INPUT ROWS ::
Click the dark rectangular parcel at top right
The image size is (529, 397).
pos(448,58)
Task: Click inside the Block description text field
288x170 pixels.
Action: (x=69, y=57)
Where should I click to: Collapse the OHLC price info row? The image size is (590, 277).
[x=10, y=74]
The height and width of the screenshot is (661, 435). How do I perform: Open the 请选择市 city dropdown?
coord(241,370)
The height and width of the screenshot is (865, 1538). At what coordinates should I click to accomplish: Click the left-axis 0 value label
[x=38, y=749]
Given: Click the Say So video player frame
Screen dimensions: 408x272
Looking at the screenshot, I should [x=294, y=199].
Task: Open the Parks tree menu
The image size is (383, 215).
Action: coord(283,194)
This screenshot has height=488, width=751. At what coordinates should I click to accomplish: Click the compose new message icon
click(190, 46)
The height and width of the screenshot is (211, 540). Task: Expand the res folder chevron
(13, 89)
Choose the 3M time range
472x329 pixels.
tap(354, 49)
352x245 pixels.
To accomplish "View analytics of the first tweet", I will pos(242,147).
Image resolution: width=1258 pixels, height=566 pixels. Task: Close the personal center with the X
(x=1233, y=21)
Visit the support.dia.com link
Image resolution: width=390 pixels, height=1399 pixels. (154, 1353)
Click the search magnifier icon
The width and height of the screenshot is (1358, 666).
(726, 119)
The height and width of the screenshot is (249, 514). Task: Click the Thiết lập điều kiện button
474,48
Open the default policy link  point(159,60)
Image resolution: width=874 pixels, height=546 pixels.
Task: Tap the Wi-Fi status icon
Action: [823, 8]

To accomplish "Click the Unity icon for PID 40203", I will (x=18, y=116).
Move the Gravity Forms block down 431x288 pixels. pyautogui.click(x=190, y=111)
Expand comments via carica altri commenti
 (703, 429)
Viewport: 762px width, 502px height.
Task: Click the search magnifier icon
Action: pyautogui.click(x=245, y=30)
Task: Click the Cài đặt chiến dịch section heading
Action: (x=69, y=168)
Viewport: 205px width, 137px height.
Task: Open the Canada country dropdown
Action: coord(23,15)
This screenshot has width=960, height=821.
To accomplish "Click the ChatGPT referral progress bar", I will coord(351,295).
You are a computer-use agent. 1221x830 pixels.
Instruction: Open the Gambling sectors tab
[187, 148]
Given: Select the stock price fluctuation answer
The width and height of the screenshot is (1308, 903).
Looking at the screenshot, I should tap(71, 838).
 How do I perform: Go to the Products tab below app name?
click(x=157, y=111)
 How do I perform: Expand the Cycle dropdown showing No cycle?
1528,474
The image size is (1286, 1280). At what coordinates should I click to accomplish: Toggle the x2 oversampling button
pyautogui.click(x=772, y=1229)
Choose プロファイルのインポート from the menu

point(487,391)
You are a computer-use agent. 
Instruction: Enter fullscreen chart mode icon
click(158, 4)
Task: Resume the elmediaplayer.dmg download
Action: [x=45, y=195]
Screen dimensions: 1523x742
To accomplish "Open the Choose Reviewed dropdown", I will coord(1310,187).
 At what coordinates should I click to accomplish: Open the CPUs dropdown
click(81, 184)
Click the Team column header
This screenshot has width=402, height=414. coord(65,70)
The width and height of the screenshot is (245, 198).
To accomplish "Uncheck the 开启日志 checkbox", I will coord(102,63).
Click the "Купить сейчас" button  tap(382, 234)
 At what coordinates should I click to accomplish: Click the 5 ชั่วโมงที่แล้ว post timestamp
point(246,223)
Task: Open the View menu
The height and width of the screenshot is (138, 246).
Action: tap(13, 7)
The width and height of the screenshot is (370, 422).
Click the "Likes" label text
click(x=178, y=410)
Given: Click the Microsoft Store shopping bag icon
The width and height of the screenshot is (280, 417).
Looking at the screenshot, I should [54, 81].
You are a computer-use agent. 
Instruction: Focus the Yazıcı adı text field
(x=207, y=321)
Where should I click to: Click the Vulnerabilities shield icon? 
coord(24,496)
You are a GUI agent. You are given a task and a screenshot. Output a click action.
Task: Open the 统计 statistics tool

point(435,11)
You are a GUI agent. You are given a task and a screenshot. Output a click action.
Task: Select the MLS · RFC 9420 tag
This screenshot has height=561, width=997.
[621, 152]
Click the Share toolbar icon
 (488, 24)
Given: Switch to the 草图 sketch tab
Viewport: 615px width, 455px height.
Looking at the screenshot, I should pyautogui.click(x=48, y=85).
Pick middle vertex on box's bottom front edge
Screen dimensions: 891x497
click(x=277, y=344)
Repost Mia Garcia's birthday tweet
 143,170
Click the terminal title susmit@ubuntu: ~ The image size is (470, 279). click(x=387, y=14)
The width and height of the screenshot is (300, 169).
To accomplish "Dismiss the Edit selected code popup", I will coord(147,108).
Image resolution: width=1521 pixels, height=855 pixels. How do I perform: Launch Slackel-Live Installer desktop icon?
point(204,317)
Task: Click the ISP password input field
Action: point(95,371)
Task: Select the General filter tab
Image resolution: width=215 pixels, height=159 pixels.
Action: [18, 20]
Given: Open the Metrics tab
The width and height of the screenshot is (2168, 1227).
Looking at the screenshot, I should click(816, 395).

WORK INSTRUCTIONS ::
Rewrite the records from the line with "You are a computer-use agent. 1221x830" up to and including the line with "click(81, 184)", replacing "dropdown" with "drop-down list" and leaving everything else unchanged.

OUTPUT BELOW ::
You are a computer-use agent. 1221x830 pixels.
Instruction: Open the Gambling sectors tab
[187, 148]
Given: Select the stock price fluctuation answer
The width and height of the screenshot is (1308, 903).
Looking at the screenshot, I should tap(71, 838).
 How do I perform: Go to the Products tab below app name?
click(x=157, y=111)
 How do I perform: Expand the Cycle drop-down list showing No cycle?
1528,474
The image size is (1286, 1280). At what coordinates should I click to accomplish: Toggle the x2 oversampling button
pyautogui.click(x=772, y=1229)
Choose プロファイルのインポート from the menu

point(487,391)
You are a computer-use agent. 
Instruction: Enter fullscreen chart mode icon
click(158, 4)
Task: Resume the elmediaplayer.dmg download
Action: [x=45, y=195]
Screen dimensions: 1523x742
To accomplish "Open the Choose Reviewed drop-down list", I will coord(1310,187).
 At what coordinates should I click to accomplish: Open the CPUs drop-down list
click(81, 184)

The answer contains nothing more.